True, I was considering this too.
On the other hand, you can, and will now easily get some (Ryzen) CPU with 16/32+ threads. Or threre is specialized HW, clusters,...

I think this will be disadvantage (not to paralellize too much) of the low-level #214 approach.

For the latter 2, I'd suggest sth as:

-DNUM_PARALLEL_REGIONS
NUM_THREADS_PER_REGION (better name? not region, but SP, TM)

So if you have large network, you'll get best utilization by giving all threads to the simultanously running regions. But in the case like MNIST example (my motivation), we are 1 algo/region (SP), so one could try to give threads to that.

Now, giving it a priority would make the process seamless:

satisfy all running Regions.
- give rest to threads within an algo (SP)
- or a region could specify that (case where some region/load is significantly slower)
  - even rest for threads-per-loop (the low level TS PArallel case, which is not coming anytime soon)

and NetworkAPI Regions seem to be a major candidate, mostly because there is very little interaction between them except for the data buffers.
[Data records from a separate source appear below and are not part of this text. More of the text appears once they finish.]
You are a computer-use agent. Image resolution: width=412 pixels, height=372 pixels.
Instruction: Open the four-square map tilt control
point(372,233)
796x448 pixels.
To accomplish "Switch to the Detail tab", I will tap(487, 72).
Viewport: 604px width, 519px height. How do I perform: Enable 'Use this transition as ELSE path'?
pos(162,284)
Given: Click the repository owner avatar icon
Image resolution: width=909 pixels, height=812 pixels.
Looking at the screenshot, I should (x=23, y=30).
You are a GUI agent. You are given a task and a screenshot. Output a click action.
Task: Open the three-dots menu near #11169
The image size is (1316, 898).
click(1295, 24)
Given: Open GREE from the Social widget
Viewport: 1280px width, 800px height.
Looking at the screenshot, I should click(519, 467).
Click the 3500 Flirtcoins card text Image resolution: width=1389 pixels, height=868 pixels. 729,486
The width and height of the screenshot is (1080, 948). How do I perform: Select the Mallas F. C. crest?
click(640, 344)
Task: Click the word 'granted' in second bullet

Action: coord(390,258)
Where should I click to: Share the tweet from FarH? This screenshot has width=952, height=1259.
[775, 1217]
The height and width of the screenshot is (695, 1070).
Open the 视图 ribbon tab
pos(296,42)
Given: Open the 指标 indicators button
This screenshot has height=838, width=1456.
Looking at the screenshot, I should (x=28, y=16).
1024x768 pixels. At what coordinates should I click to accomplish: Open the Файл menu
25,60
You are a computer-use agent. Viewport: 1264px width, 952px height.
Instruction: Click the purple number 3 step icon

definitely, it would probably be also first thing we will achieve
But see the MNIST case, and Region(preferredNumThreads=N) for slow workloads

dkeeney · 2019-02-09T15:25:27Z

All of the algorithms are basically compute bound. This means that priorities will not get things done faster. But spreading the work over multiple threads would help. My machine has 6 cores (12 physical threads) and they could all be put to work. But even there the best I could expect is around 10 times as fast.

Ultimately the biggest advantage would be to reduce the amount of work that needs to be done. Replace loops with other ways of organizing data so loops are not needed. Reduce the number of times that data must be copied.

breznak · 2019-02-09T15:35:49Z

Yes, but even linear in #threads would be nice win.

Replace loops with other ways of organizing data so loops are not needed. Reduce the number of times that data must be copied.

yep, that goes in parallel (sic) with this, #3 . It would be nice if we can vectorize the for loops, it was my intention with SDR_t, but I'm not sure SDR is helping that (at least it prepares as for sparse data structures)

dkeeney · 2019-02-09T19:22:32Z

hmmm, 'vectorizing' the for loops does not get rid of the loops. They are just harder to find. What I mean is using things like map and set objects in places where it makes since to avoid having to iterate. Go from O(n) to O(log n) types of things. But I don't know, it might require a whole new way of looking at the algorithms to make that work.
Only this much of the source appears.